Adrift in the Infinite Scroll – Until a Small Practice Renewed My Love for Reading

When I was a youngster, I consumed novels until my vision blurred. When my exams arrived, I demonstrated the stamina of a monk, revising for lengthy periods without a break. But in lately, I’ve watched that ability for intense focus dissolve into infinite browsing on my phone. My focus now shrinks like a slug at the tap of a thumb. Engaging with books for pleasure feels less like nourishment and more like endurance training. And for someone who creates content for a living, this is a professional hazard as well as something that left me disheartened. I wanted to restore that mental elasticity, to halt the brain rot.

So, about a twelve months back, I made a small promise: every time I came across a term I didn’t know – whether in a novel, an article, or an overheard conversation – I would look it up and write it down. Nothing elaborate, no leather-bound journal or stylish pen. Just a ongoing record maintained, amusingly, on my phone. Each seven days, I’d devote a few moments reviewing the list back in an attempt to imprint the word into my memory.

The record now covers almost twenty sheets, and this tiny ritual has been quietly life-changing. The payoff is less about peacocking with obscure adjectives – which, to be honest, can make you appear insufferable – and more about the cognitive exercise of the practice. Each time I search for and note a word, I feel a slight stretch, as though some underused part of my mind is stirring again. Even if I never deploy “eidolon” in dialogue, the very process of noticing, logging and revising it breaks the drift into passive, superficial focus.

Combating the mental decline … The author at her residence, making a list of terms on her device.

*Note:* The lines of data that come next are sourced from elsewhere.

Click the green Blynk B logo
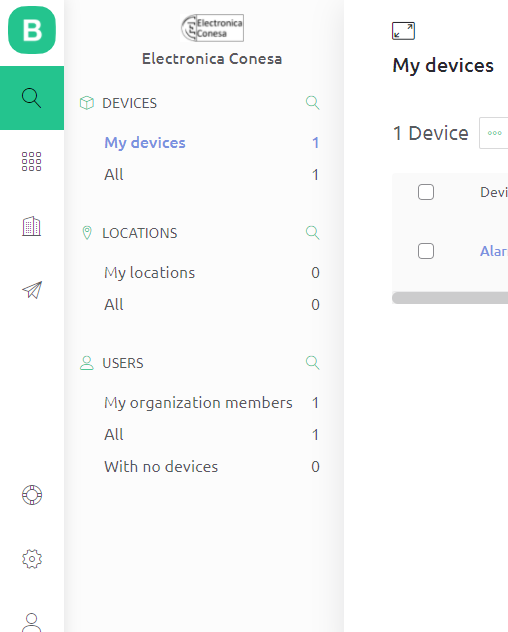Viewport: 508px width, 632px height. point(32,30)
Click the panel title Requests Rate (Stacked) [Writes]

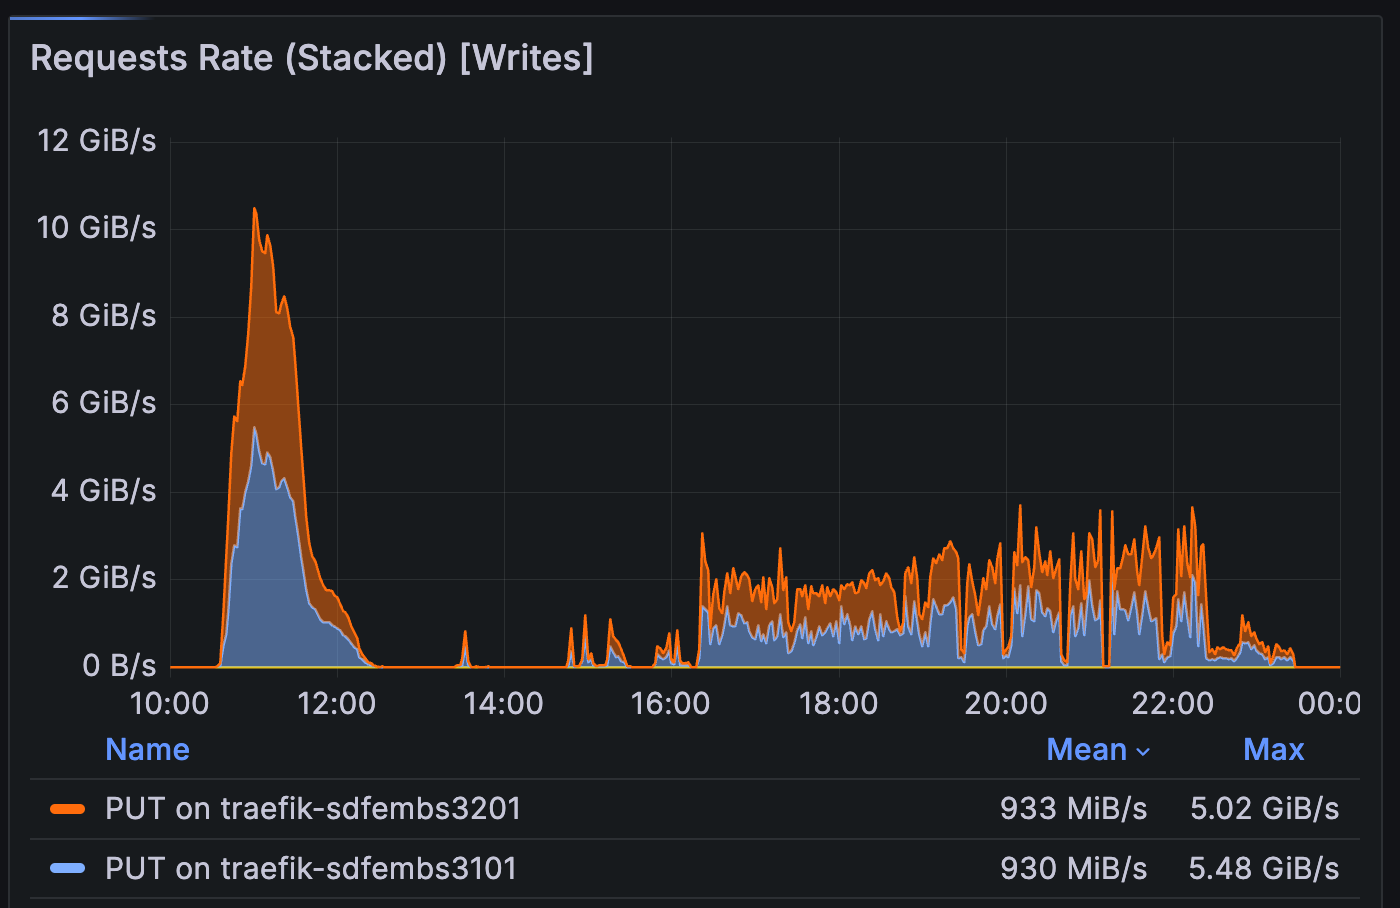coord(312,58)
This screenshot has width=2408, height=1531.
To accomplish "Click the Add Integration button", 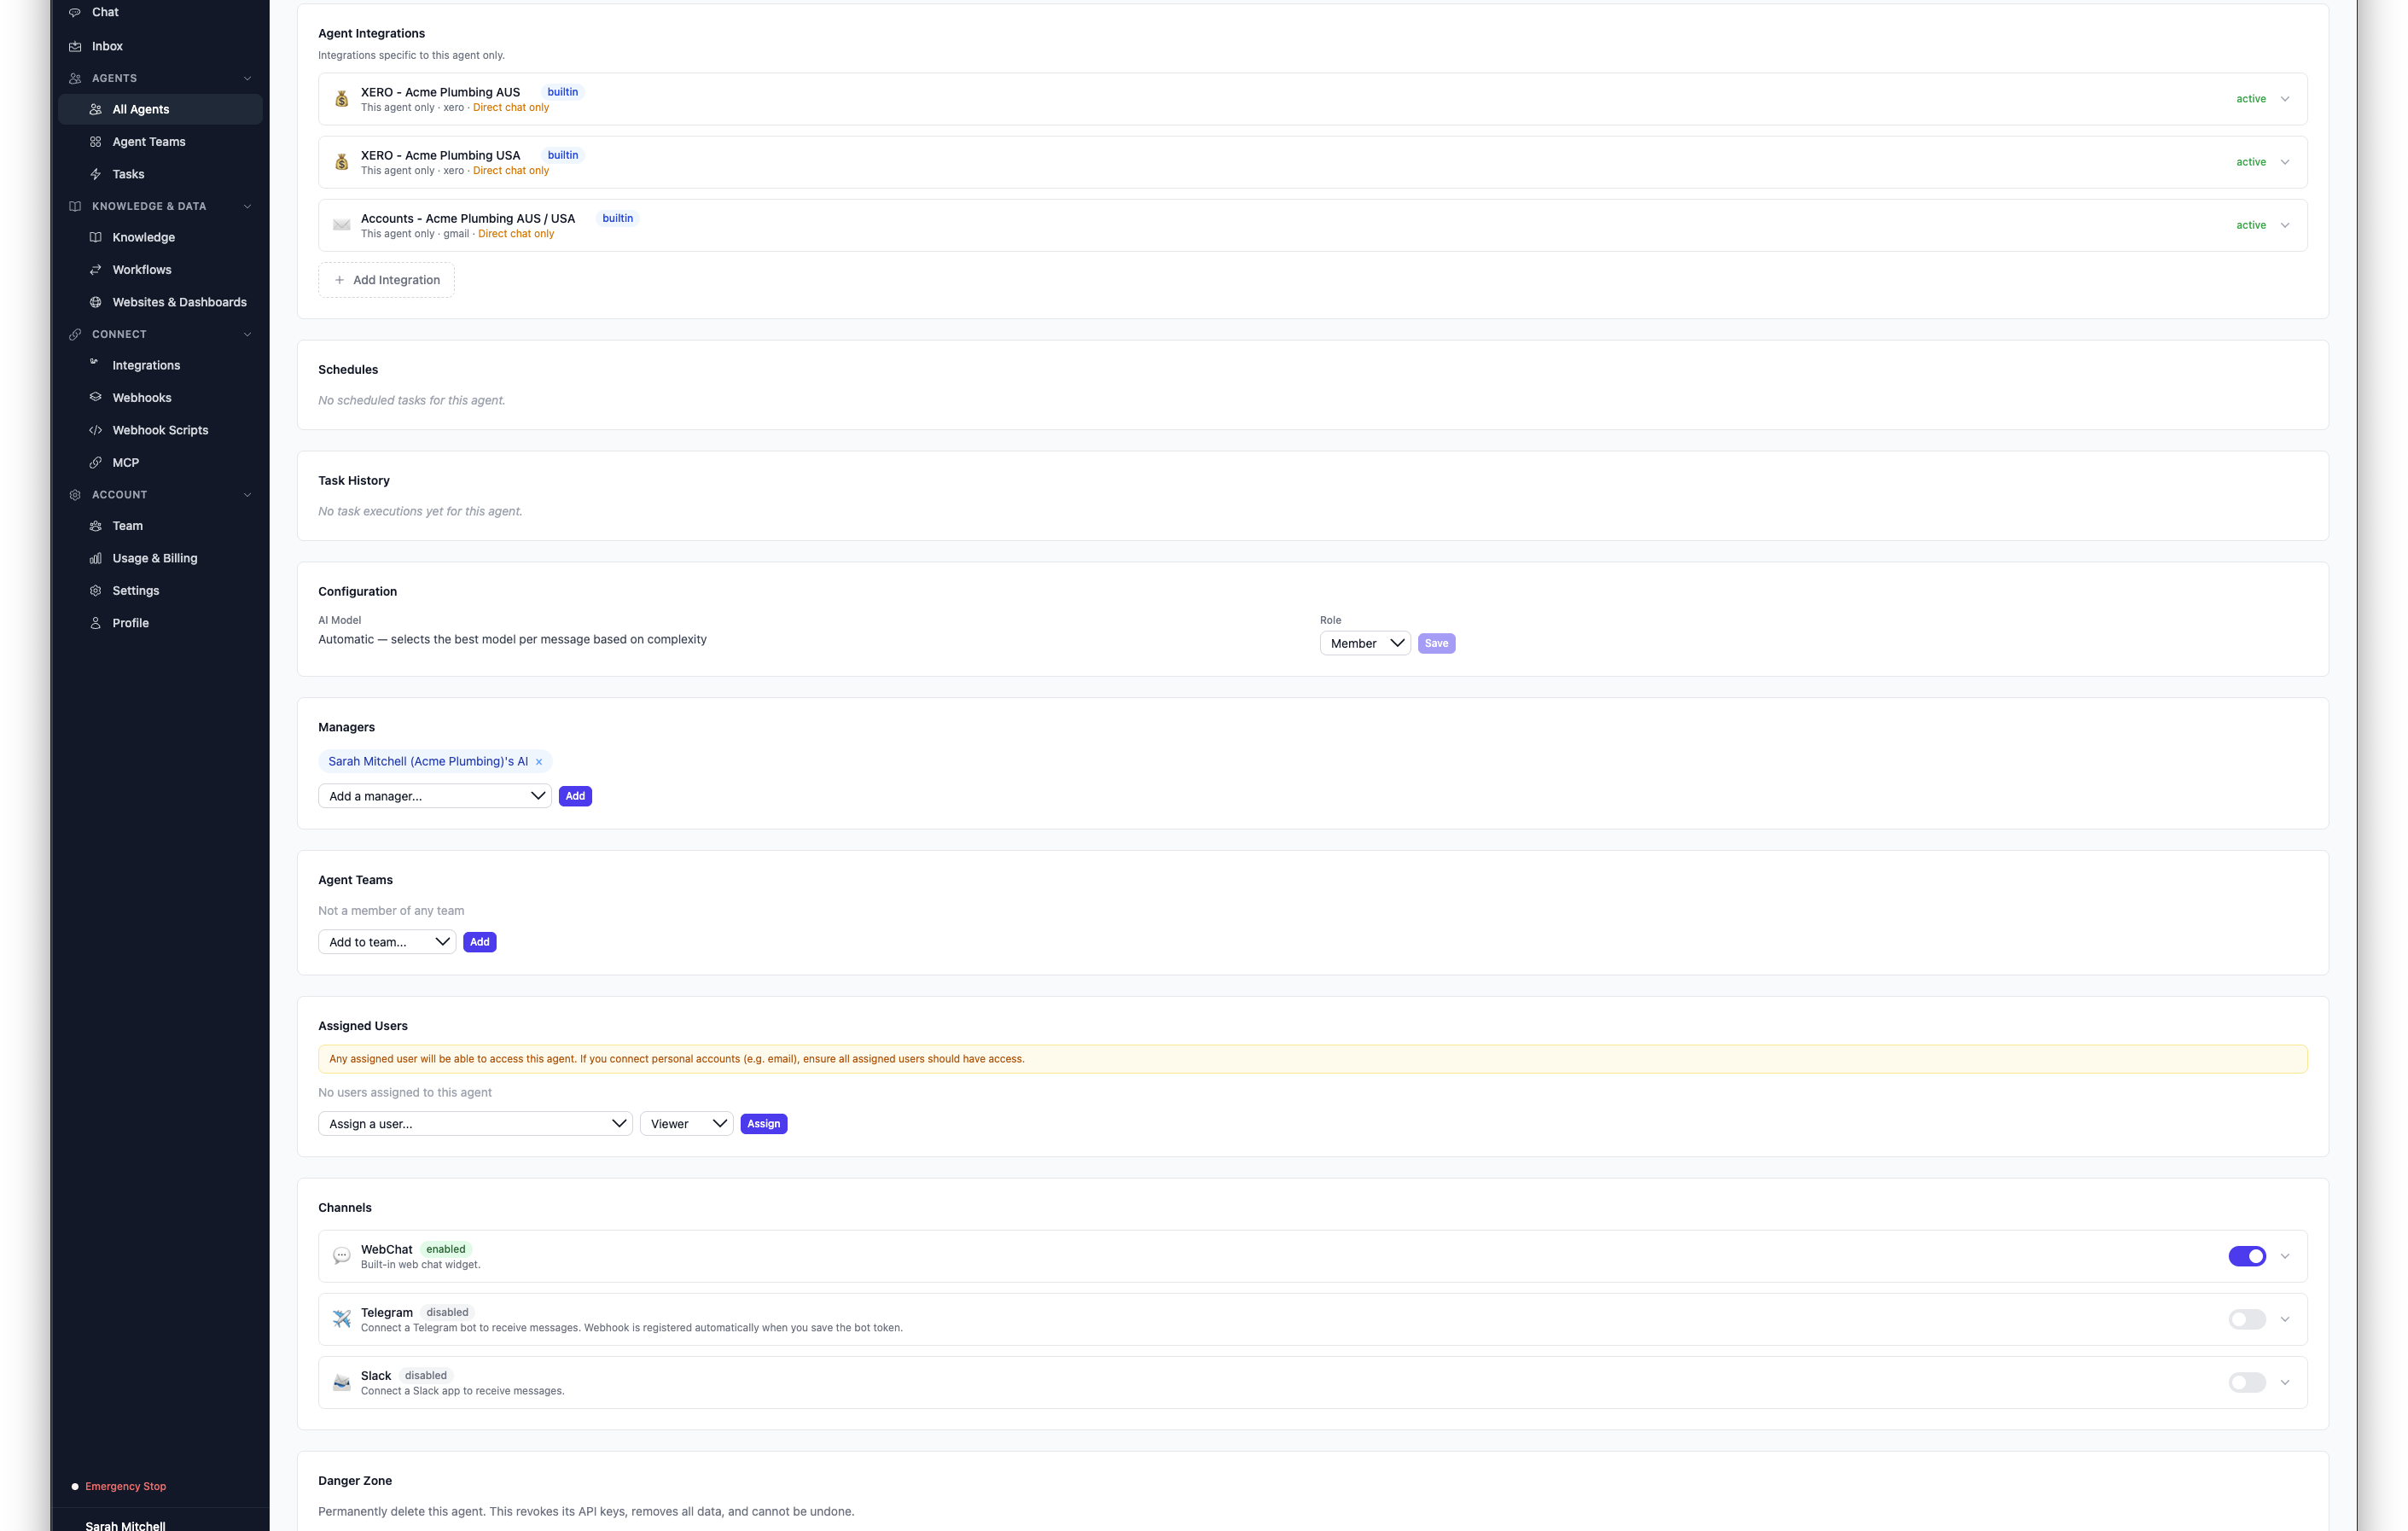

There is also a diary-keeping aspect to it – it acts as something of a diary, a log of where I’ve been engaging, what I’ve been thinking about and who I’ve been listening to.

It's not as if it’s an simple routine to maintain. It is often very impractical. If I’m reading on the tube, I have to stop mid-paragraph, take out my phone and enter “millenarianism” into my digital document while trying not to bump the person pressed against me. It can slow my reading to a frustrating speed. (The e-reader, with its built-in lexicon, is much easier). And then there’s the revising (which I often neglect to do), conscientiously browsing through my expanding vocabulary collection like I’m preparing for a vocabulary test.

In practice, I integrate perhaps 5% of these terms into my everyday conversation. “Incorrigible” was adopted. “mournful” too. But the majority of them stay like exhibits – admired and catalogued but seldom used.

Nevertheless, it’s made my thinking much keener. I notice I'm reaching less frequently for the same tired handful of descriptors, and more frequently for something exact and muscular. Few things are more satisfying than unearthing the perfect term you were seeking – like locating the missing component that locks the image into place.

In an era when our devices siphon off our focus with merciless effectiveness, it feels rebellious to use my own as a tool for slow thinking. And it has given me back something I feared I’d lost – the joy of exercising a mind that, after a long time of lazy browsing, is finally waking up again.

Teresa Greene
Teresa Greene

Travel enthusiast and local expert sharing insights on the best places to stay and visit in Bari and beyond.